A small group of new Fellows is announced each year. If you would like to nominate a candidate, please make your nomination at http://www.aclweb.org/portal/nominations. If you are unsure about a candidate's eligibility, please send a query to acl@aclweb.org. A nominator must provide a comprehensive case for the candidate and solicit two additional recommendations. The nominator should direct the recommenders to fill out recommendation forms (ACL will not contact individual recommenders or solicit letters). All forms submitted by October 1 of a given year will be considered, and submitted forms will be kept confidential.

2011 Fellows

Nicoletta Calzolari

  • For significant contributions to computational lexicography, and for the creation and dissemination of language resources.
  • Eugene Charniak

For significant contributions to natural language parsing.

  • Michael Collins

For significant contributions to natural language parsing and discriminative training.

  • Eva Hajičová

For significant contributions to theoretical linguistics and topic-focus models of discourse structure.

  • Julia Hirschberg

For significant contributions to intonation, discourse, text-to-speech systems, and labeling standards for speech corpora.

  • Eduard Hovy

For significant contributions to natural language generation, summarization and ontologies.

  • Mark Johnson

For significant contributions to natural language parsing and its applications to text and speech processing.

  • Aravind Joshi

For significant contributions to the mathematics of natural language and for the development of TAGs (tree-adjoining grammars).

  • Ronald M. Kaplan

For significant contributions to augmented transition networks, lexical functional grammar, and finite-state models of morphology and phonology.

  • Lauri Karttunen

For significant contributions to finite-state morphology and parsing.
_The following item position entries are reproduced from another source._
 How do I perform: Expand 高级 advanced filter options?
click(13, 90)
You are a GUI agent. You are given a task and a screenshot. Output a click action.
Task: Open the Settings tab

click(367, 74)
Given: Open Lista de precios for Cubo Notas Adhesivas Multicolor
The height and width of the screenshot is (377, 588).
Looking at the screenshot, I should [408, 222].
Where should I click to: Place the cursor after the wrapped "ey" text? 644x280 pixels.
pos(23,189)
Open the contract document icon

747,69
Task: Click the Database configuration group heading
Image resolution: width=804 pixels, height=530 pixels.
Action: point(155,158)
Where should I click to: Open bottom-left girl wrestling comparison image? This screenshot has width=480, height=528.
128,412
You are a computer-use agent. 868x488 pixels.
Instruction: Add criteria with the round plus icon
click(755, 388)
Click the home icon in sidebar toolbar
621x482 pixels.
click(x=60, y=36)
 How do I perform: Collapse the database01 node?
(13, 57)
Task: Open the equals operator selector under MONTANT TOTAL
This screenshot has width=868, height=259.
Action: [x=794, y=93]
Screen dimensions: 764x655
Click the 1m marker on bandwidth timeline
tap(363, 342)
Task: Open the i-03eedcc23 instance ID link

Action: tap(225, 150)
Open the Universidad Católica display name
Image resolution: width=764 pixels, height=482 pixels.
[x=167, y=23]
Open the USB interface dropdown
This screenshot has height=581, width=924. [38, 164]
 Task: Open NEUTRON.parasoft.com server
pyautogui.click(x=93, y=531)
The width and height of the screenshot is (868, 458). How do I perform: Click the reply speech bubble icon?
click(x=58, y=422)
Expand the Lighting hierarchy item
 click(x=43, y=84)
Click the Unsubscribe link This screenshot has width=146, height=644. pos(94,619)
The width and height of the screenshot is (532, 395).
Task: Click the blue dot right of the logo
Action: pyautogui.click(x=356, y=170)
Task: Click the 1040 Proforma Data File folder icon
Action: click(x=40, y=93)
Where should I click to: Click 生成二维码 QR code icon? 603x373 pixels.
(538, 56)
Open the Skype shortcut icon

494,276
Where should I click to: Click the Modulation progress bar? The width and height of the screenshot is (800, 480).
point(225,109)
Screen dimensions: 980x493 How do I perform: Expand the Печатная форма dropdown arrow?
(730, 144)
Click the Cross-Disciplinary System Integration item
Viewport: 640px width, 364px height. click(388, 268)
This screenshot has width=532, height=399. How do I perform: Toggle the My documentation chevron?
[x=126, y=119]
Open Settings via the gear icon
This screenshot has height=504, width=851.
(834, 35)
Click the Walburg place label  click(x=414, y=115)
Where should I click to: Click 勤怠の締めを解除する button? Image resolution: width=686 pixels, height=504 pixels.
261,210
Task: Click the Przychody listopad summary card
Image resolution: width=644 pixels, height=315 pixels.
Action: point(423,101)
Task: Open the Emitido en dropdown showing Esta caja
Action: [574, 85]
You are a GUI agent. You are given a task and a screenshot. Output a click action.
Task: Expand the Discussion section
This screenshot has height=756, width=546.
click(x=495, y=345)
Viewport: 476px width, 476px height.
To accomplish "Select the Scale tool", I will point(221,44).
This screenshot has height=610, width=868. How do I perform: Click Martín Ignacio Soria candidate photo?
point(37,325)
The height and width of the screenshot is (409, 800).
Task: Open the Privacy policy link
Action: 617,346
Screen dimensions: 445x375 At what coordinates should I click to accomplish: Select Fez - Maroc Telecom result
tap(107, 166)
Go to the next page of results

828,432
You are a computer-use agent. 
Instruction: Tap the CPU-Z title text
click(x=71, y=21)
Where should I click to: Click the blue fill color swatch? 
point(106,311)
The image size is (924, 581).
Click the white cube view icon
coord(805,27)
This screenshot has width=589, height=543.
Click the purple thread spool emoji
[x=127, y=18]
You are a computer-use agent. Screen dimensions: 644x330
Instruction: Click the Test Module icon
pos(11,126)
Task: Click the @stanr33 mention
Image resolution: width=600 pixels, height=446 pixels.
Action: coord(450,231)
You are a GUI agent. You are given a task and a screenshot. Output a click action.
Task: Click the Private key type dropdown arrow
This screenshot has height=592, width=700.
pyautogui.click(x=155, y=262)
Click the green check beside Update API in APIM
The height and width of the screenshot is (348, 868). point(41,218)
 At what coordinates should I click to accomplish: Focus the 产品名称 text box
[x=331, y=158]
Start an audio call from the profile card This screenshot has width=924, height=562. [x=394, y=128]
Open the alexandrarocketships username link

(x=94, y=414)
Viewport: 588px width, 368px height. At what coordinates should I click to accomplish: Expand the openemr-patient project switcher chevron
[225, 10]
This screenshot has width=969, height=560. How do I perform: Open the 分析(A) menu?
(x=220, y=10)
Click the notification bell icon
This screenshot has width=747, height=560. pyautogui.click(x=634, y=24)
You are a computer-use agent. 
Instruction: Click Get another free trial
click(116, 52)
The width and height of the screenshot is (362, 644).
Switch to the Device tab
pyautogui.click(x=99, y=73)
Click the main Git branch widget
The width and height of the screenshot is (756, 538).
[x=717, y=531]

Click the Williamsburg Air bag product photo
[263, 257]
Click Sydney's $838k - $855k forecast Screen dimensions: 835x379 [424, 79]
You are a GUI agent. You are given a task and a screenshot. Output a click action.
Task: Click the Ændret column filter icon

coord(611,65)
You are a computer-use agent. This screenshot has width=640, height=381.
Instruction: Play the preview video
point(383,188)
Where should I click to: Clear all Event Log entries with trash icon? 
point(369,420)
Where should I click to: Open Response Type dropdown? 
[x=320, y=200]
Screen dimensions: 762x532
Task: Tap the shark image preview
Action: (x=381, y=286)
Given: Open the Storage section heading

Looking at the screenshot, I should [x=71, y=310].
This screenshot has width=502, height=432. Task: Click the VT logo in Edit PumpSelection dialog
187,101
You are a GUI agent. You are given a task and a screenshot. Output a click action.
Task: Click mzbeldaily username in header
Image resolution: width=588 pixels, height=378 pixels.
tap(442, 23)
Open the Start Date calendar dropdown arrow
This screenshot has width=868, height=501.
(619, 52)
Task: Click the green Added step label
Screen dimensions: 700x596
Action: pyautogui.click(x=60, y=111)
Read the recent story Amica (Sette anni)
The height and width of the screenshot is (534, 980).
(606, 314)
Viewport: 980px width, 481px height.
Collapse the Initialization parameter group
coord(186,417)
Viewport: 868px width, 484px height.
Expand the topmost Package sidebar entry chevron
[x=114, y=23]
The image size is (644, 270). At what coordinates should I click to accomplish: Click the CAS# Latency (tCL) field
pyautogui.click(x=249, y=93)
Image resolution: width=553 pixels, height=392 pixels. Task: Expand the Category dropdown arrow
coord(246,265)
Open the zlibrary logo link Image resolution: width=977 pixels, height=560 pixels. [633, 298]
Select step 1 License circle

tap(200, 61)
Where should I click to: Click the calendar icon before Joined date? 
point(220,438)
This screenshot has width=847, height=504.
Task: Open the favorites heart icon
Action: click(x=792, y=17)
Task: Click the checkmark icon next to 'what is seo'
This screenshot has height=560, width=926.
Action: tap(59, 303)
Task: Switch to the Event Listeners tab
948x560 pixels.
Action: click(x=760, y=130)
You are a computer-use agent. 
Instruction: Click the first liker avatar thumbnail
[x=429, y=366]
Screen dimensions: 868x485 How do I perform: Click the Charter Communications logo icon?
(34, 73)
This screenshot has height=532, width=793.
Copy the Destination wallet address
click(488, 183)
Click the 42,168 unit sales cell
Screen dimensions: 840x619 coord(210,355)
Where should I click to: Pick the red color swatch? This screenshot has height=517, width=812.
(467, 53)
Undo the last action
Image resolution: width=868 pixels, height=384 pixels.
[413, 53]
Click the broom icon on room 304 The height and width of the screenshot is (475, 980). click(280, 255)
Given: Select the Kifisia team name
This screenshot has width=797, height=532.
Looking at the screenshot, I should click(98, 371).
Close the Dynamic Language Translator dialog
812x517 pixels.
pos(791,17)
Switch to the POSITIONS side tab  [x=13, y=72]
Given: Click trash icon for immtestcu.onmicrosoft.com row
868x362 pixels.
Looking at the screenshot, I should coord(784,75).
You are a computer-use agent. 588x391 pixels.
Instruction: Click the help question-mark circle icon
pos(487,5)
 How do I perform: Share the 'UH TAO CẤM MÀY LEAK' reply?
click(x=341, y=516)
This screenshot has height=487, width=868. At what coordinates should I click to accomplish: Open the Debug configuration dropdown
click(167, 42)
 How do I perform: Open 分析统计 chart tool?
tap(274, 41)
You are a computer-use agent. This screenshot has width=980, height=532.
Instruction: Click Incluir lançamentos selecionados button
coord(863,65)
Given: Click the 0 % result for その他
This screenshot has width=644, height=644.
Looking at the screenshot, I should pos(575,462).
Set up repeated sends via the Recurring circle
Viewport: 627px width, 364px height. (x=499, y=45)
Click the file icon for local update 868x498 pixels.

  • Christopher D. Manning

For significant contributions to the probabilistic modeling of natural language syntax and semantics.

  • Mitch Marcus

For significant contributions to deterministic parsing and The Penn Treebank.

  • Yuji Matsumoto

For significant contributions to ChaSen and bottom-up parsing.

  • Kathleen R. McKeown

For significant contributions to natural language generation and multi-document summarization.

  • Robert L. Mercer

For significant contributions to machine translation and speech recognition.

  • Robert C. Moore

For significant contributions to unification-based grammar and machine translation.

  • Dekai Wu

For significant contributions to machine translation and the development of inversion-transduction grammar.